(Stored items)
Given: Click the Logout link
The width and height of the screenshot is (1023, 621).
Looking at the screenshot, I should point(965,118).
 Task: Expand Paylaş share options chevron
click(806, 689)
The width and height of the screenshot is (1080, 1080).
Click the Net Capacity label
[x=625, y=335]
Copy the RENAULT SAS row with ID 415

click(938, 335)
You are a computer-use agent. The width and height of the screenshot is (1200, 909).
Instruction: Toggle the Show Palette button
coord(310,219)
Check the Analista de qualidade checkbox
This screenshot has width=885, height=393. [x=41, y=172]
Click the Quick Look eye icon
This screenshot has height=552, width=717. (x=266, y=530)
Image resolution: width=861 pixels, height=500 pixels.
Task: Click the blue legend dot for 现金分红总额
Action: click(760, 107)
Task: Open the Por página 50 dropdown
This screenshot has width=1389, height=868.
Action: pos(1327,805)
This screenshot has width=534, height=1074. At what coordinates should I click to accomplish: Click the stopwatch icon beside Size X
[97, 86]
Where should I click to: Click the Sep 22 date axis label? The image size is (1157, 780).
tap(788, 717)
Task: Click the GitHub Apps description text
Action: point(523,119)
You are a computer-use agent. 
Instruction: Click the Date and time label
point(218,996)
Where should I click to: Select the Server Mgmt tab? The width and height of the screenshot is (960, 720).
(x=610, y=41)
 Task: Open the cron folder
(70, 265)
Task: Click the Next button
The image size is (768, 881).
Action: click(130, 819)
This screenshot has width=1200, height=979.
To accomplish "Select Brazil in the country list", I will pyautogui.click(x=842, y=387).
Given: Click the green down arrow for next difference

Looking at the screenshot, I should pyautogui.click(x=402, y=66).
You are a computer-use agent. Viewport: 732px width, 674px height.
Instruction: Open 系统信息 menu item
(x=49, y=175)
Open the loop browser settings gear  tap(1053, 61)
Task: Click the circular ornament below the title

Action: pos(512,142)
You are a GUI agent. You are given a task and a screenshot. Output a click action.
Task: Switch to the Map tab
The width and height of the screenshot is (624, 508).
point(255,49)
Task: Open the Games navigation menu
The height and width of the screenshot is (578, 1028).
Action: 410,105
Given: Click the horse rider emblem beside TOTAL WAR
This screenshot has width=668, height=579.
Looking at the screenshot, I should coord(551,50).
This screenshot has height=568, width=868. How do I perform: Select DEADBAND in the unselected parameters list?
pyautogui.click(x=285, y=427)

## Work request
An exact copy of every record is required here.

## Response area
Given: Click the Logout link
The width and height of the screenshot is (1023, 621).
Looking at the screenshot, I should point(965,118).
 Task: Expand Paylaş share options chevron
click(806, 689)
The width and height of the screenshot is (1080, 1080).
Click the Net Capacity label
[x=625, y=335]
Copy the RENAULT SAS row with ID 415

click(938, 335)
You are a computer-use agent. The width and height of the screenshot is (1200, 909).
Instruction: Toggle the Show Palette button
coord(310,219)
Check the Analista de qualidade checkbox
This screenshot has width=885, height=393. [x=41, y=172]
Click the Quick Look eye icon
This screenshot has height=552, width=717. (x=266, y=530)
Image resolution: width=861 pixels, height=500 pixels.
Task: Click the blue legend dot for 现金分红总额
Action: click(760, 107)
Task: Open the Por página 50 dropdown
This screenshot has width=1389, height=868.
Action: pos(1327,805)
This screenshot has width=534, height=1074. At what coordinates should I click to accomplish: Click the stopwatch icon beside Size X
[97, 86]
Where should I click to: Click the Sep 22 date axis label? The image size is (1157, 780).
tap(788, 717)
Task: Click the GitHub Apps description text
Action: point(523,119)
You are a computer-use agent. 
Instruction: Click the Date and time label
point(218,996)
Where should I click to: Select the Server Mgmt tab? The width and height of the screenshot is (960, 720).
(x=610, y=41)
 Task: Open the cron folder
(70, 265)
Task: Click the Next button
The image size is (768, 881).
Action: click(130, 819)
This screenshot has width=1200, height=979.
To accomplish "Select Brazil in the country list", I will pyautogui.click(x=842, y=387).
Given: Click the green down arrow for next difference

Looking at the screenshot, I should pyautogui.click(x=402, y=66).
You are a computer-use agent. Viewport: 732px width, 674px height.
Instruction: Open 系统信息 menu item
(x=49, y=175)
Open the loop browser settings gear  tap(1053, 61)
Task: Click the circular ornament below the title

Action: pos(512,142)
You are a GUI agent. You are given a task and a screenshot. Output a click action.
Task: Switch to the Map tab
The width and height of the screenshot is (624, 508).
point(255,49)
Task: Open the Games navigation menu
The height and width of the screenshot is (578, 1028).
Action: 410,105
Given: Click the horse rider emblem beside TOTAL WAR
This screenshot has width=668, height=579.
Looking at the screenshot, I should coord(551,50).
This screenshot has height=568, width=868. How do I perform: Select DEADBAND in the unselected parameters list?
pyautogui.click(x=285, y=427)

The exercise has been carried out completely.